Gattaca statistics

The column is at: http://www.straightdope.com/mailbag/mgattaca.html

I’m a lawyer, not a statistician, so someone may need to correct me, but the probability calculation in the column struck me as a bit off. The column noted that the chance of a random 7 letter sequence being GATTACA, where the letters G, A, T and C are the only letters available, would be 1 in 16,384 (1/4 to the seventh power).

The column then notes that there are about 3 billion nucleic acids in the human genome. Where I think the column may be wrong is in its assertion that this means that there are therefore about 400 million seven letter sequences available (presumably obtained by dividing 3 billion by seven).

I think this underestimates the number of available sequences. The string GATTACA could appear in slots 1-7, or in slots 2-8, 3-9, and so on. This would mean that there are actually about 3 billion minus six sequences available.

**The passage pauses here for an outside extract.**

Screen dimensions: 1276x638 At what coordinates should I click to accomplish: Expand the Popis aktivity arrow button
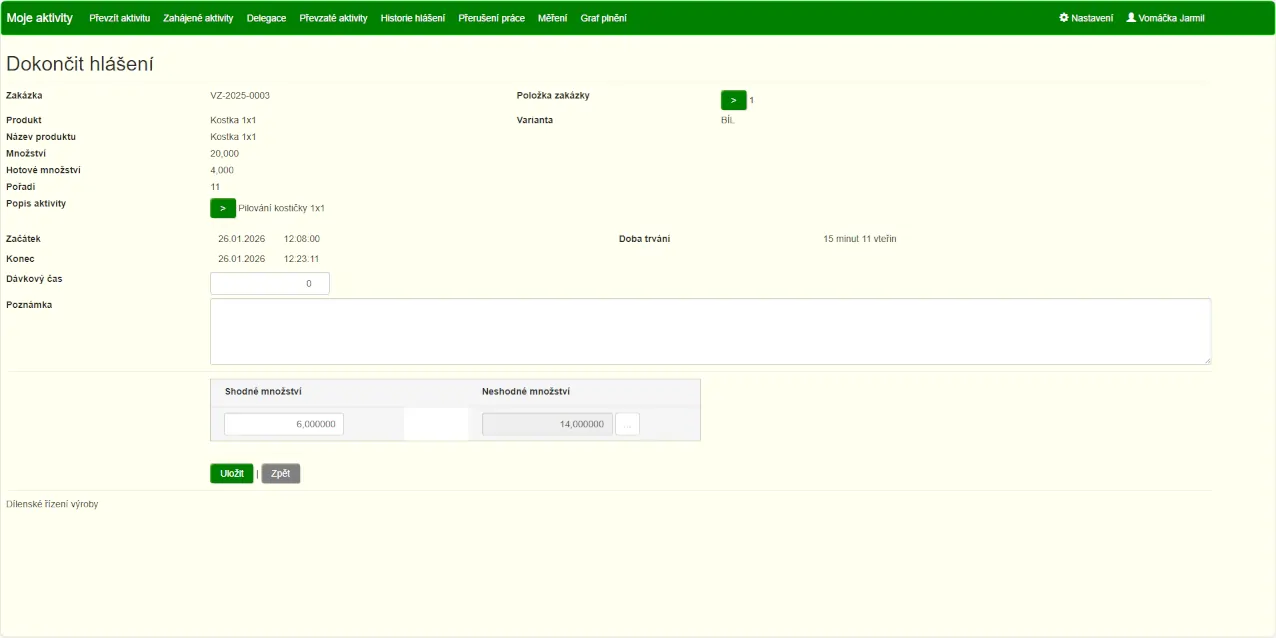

However, this would suggest that the string GATTACA should appear in the human genome approximately 183,000 times, which appears to be in conflict with the search results in the column, indicating that the sequence appeared 92,000 times. The search apparently went beyond the human genome, so the number 92,000 overstates the number in the human genome by at least four–the three fruit fly and one e. coli–and likely overstates the actual number by even more. This could be consistent with the 26,000 occurences predicted in the column, while the only way to reconcile the search with my estimate would be if only half or less of the human genome was included in the databases searched.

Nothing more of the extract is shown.